▶ _Task item_
Decide whether each statement agrees with the text on HPLC method transfer below, and support each yes or no with the deciding words of that text quoted exactly. 1. The RSD for peak areas on the Arc HPLC System exceeded the USP specification. 2. Peaks 5 and 6 had the same USP resolution on both systems. 3. The flow rate was scaled geometrically when the method moved to the smaller particle column.

*** Text ***

Analytical methods used for testing of pharmaceutical raw materials and finished drug products are often transferred across organizations or to contract partners that utilize instruments from different vendors. In addition, when a new modern instrument is introduced into a laboratory, the quality department needs confidence that the new instrument can accurately run existing methods. It is essential that these methods be successfully transferred between different instruments to ensure product consistency and regulatory compliance. This application brief demonstrates seamless transfer of an HPLC impurities method to an Arc HPLC System and to a smaller particle column for improved laboratory efficiency and productivity.

Benefits

• Seamless and easy transfer of HPLC methods to an Arc HPLC System
• Robust, reliable, and reproducible performance of an Arc HPLC System with 5 and 3.5 µm particle size columns
• Improved laboratory efficiency and maximized productivity

Effective method transfer produces equivalent results for the same analysis, independent of the instrument, laboratory, or the resources. This is important to minimize the need to revalidate the method, which can be time consuming and costly. In this work, we present seamless transfer of an HPLC method for impurities analysis to a Waters Arc HPLC System. Furthermore, we show that scaling the method from 5 to 3.5 µm and keeping the same flow rate reduces run time and solvent consumption, without compromising the integrity of the chromatographic separation. The success of the method transfer is assessed by examining chromatographic separation and the system suitability results according to the USP recommendations.¹

The Arc HPLC System seamlessly replicates HPLC methods without compromising the chromatographic separation quality or requiring any revalidation effort. It also accommodates the use of 3.5 µm particle size columns, with appropriate scaling and maintaining the same flow rate, to increase laboratory efficiency and productivity.

In addition, the higher back pressure tolerance of the Arc HPLC allows methods to leverage increased resolving power of 3.5 µm particle size columns, without changing column length, flow rate, or gradient conditions.

HPLC method transfer between systems

The HPLC method for impurities analysis was run on both the Alliance System and the Arc HPLC System with a 5-µm particle size column using the conditions listed in Table 1. The Arc HPLC System successfully replicated the chromatographic separation acquired on the Alliance System, resulting in identical USP resolution between critical pair peaks 5 and 6 of 1.7 (Figure 1).

System suitability parameters, including relative standard deviation (RSD) of peak areas, and retention times, resolution, and peak tailing were used to assess chromatographic performance of the method run on the Arc HPLC System and compared to the data from the Alliance System. System suitability results from five replicate injections of a mixture containing impurities and the API is shown in Table 2. The repeatability of the retention times and peak areas were comparable on both systems. The RSD for peak areas on the Arc HPLC System was ≤0.28%, which is well below the USP specification of 2.0%.¹ The USP resolution values between all the peaks were also comparable on both systems, indicating no loss in resolution for method transfer. The USP peak tailing factors were ≤1.2.

Improving productivity

Transferring methods to the smaller particle columns reduces run times and solvent consumption, which can increase laboratory throughput and productivity. When scaling to a smaller particle, the ratio of column length (L) to particle size (dp) must be the same as the original method to preserve the resolving power of the method. Other parameters, including injection volume and gradient times, are scaled geometrically to maintain the same chromatographic separation quality and can be performed using the columns calculator.² In this case, the flow rate was not geometrically scaled to reduce analysis run time.

*** End of Text ***
*** Dataset ***

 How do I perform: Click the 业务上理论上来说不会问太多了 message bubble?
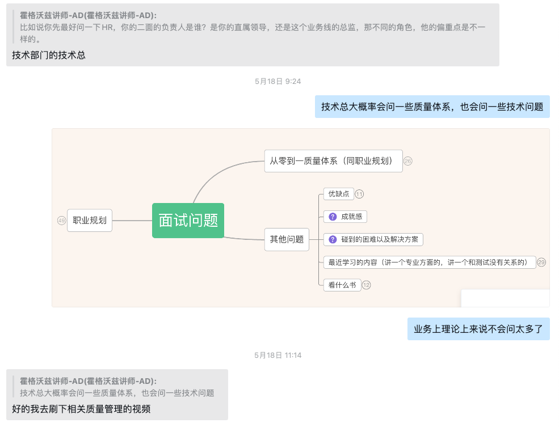coord(478,329)
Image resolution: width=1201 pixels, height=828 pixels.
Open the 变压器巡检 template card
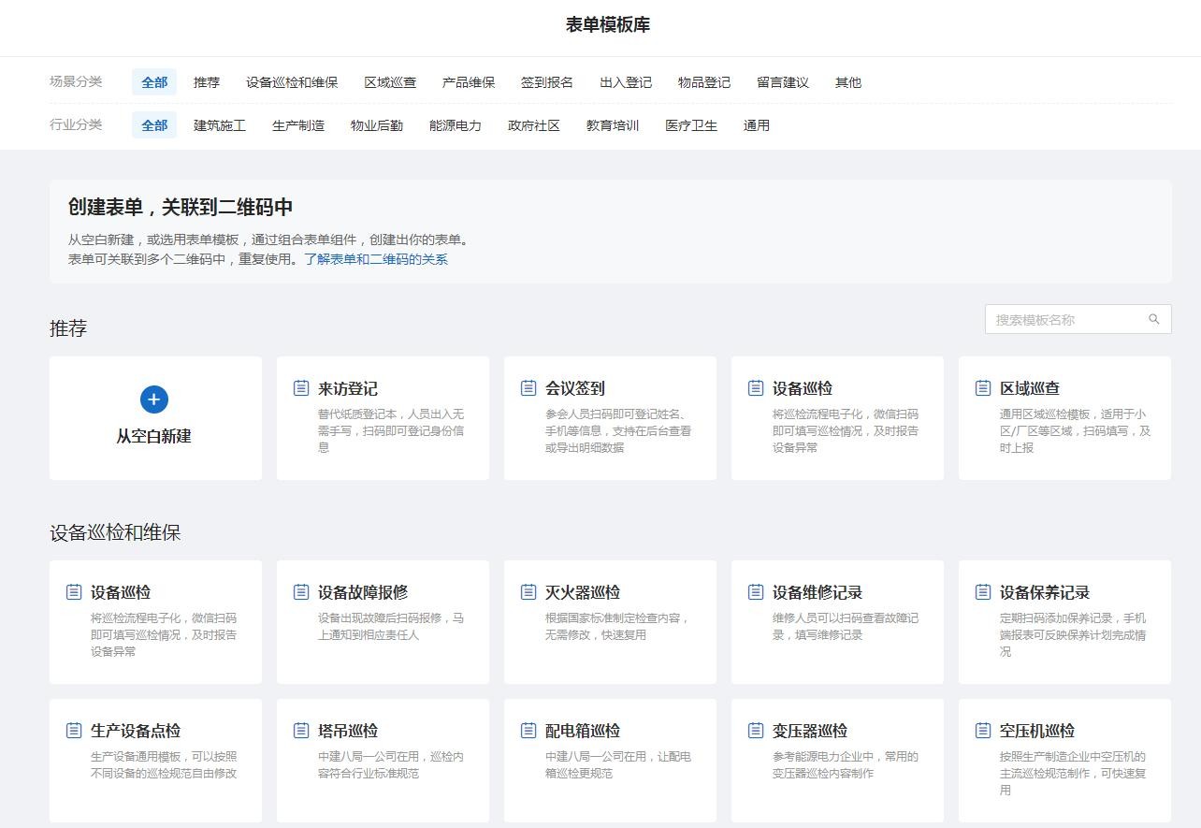pyautogui.click(x=837, y=760)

*** End of Dataset ***

▶ _Solution to the exercise_
1. No: "The RSD for peak areas on the Arc HPLC System was ≤0.28%, which is well below the USP specification of 2.0%."
2. Yes: "resulting in identical USP resolution between critical pair peaks 5 and 6 of 1.7"
3. No: "In this case, the flow rate was not geometrically scaled to reduce analysis run time."